─── Data excerpts

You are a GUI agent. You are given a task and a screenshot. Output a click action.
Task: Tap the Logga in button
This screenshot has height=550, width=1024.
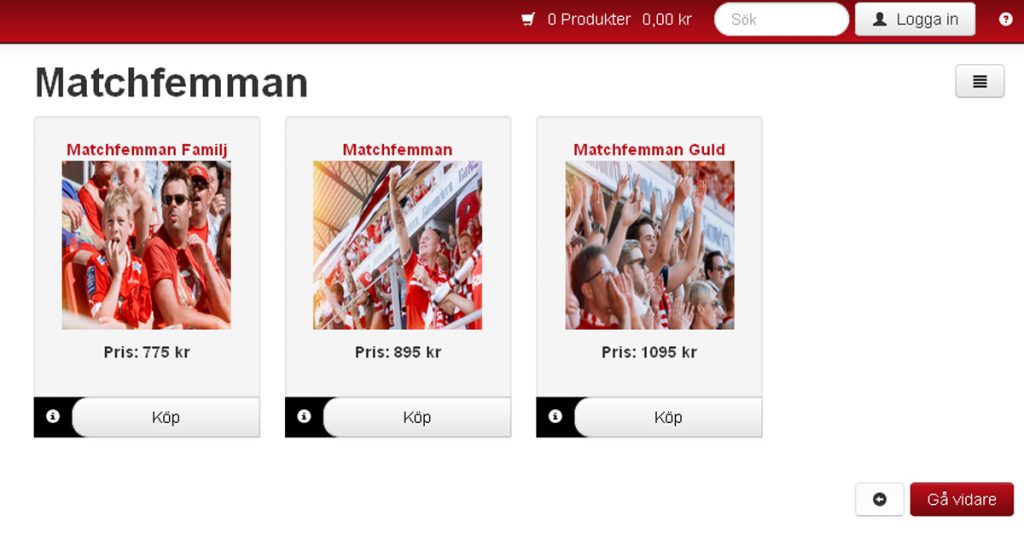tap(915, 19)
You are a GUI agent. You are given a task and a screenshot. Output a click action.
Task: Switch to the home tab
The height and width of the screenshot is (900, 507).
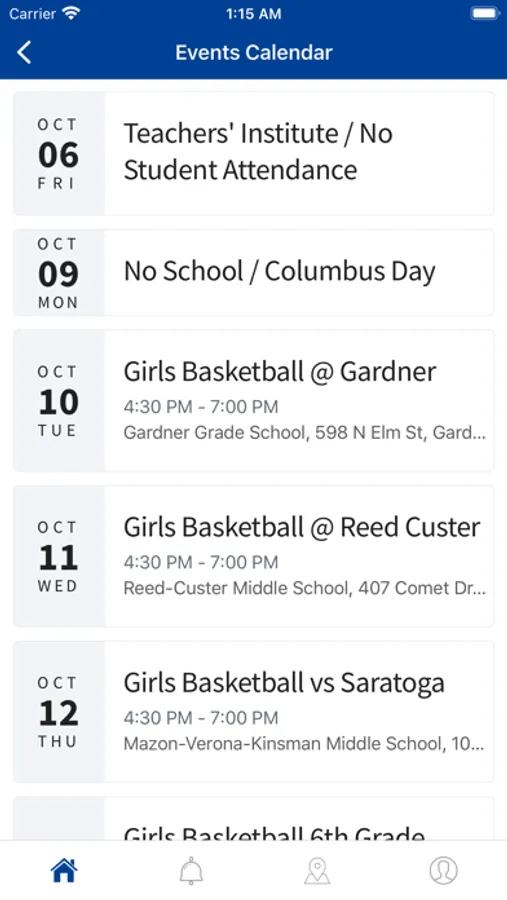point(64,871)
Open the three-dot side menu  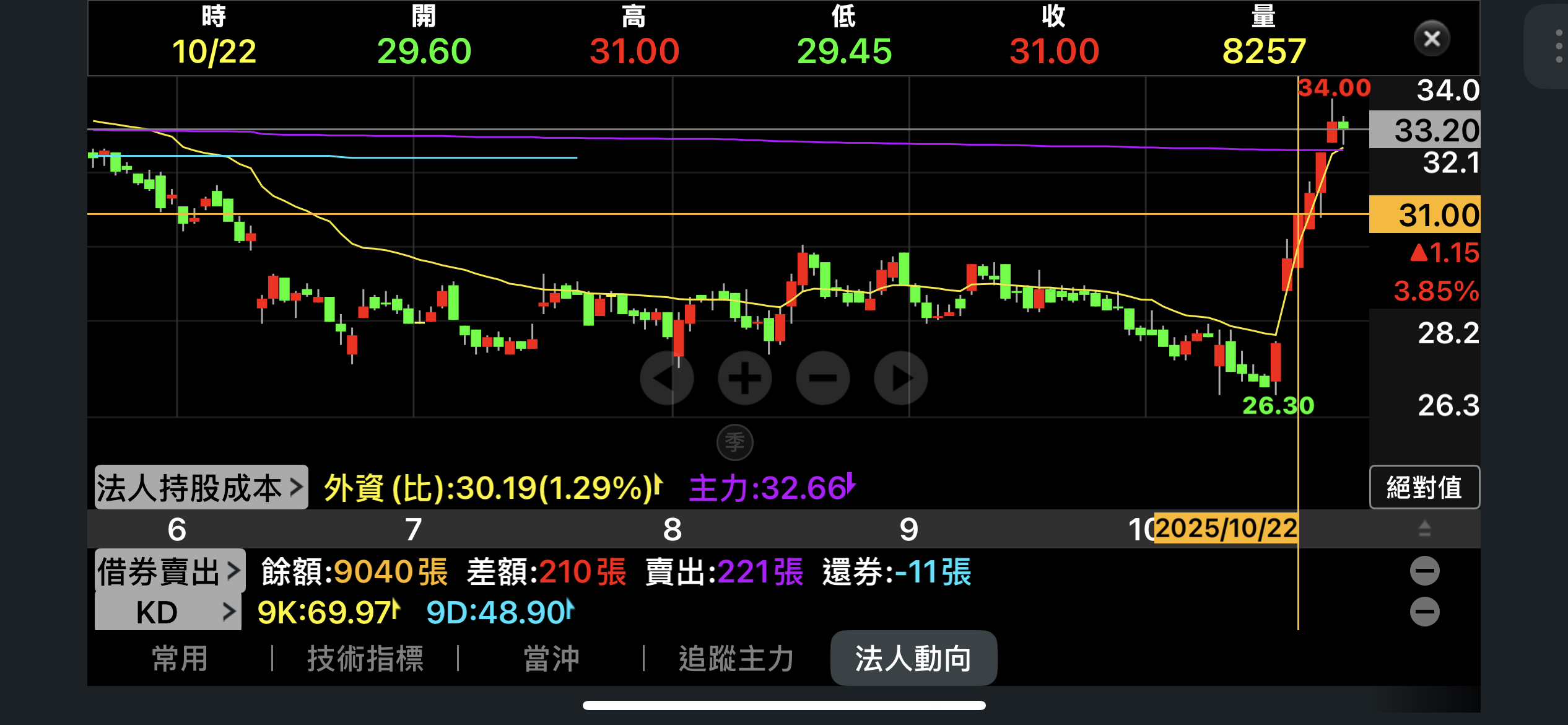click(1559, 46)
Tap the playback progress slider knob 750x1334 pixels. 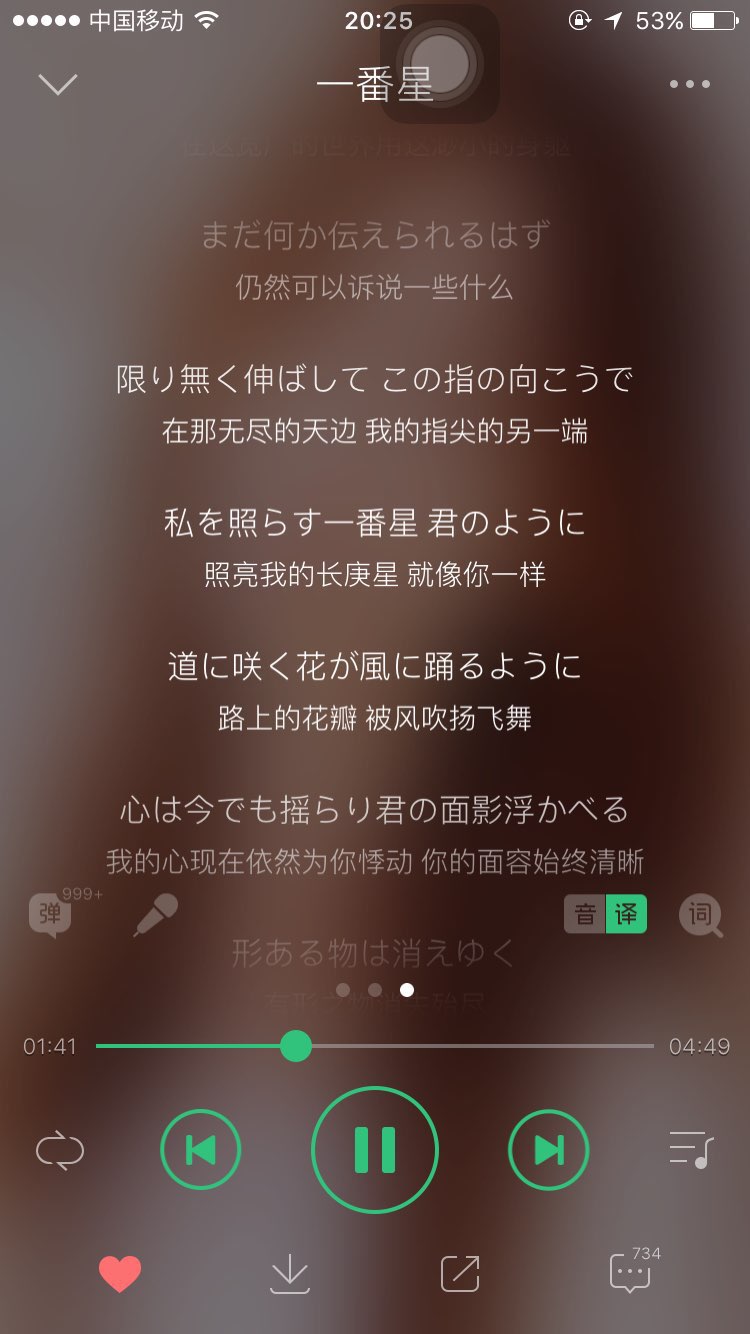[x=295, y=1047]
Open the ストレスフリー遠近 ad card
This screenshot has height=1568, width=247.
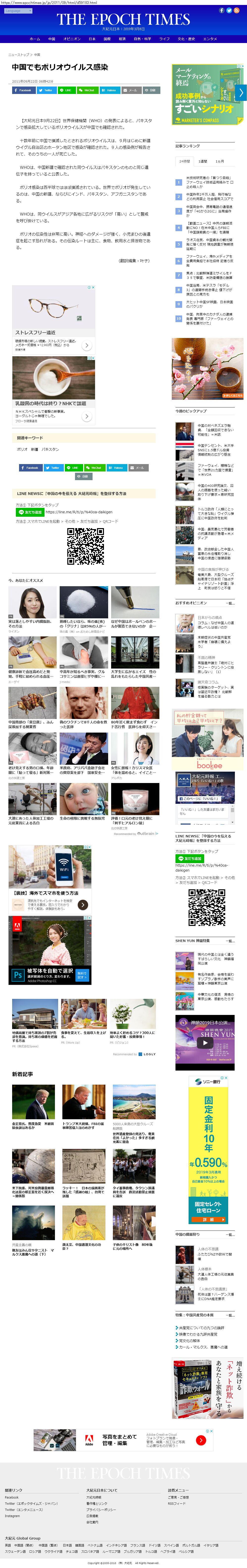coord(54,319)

──────
─── Data excerpts

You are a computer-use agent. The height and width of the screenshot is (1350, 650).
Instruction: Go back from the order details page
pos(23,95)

──────
─── Data excerpts

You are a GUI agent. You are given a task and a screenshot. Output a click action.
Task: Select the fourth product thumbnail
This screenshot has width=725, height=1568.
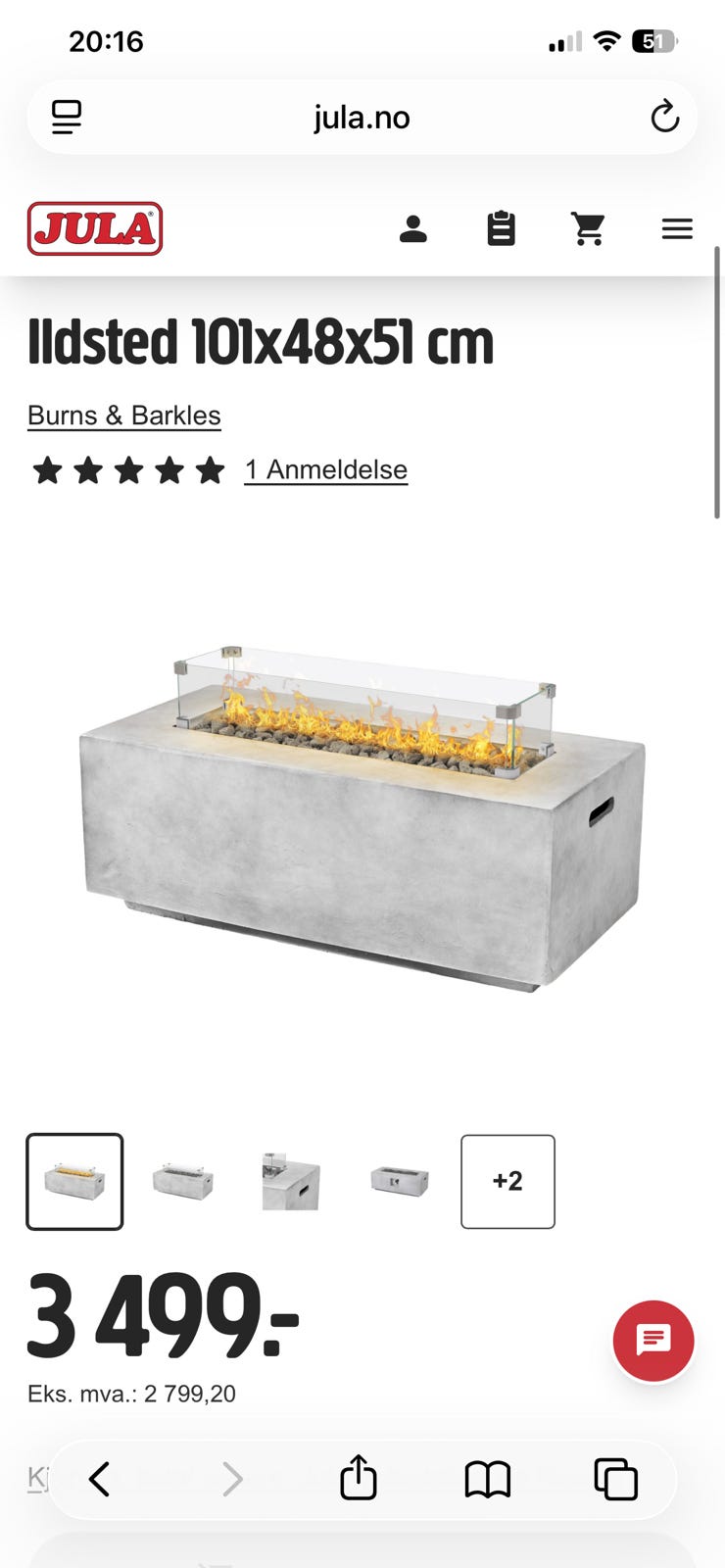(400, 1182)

──────

▶ **Work to complete**
Copy out, word for word, the lines of the listing starting with the line that contains "Open the ストレスフリー遠近 ad card" and going on through the line that contains "coord(54,319)", both included. Leave the pictures out.

▶ **Task response**
Open the ストレスフリー遠近 ad card
This screenshot has height=1568, width=247.
coord(54,319)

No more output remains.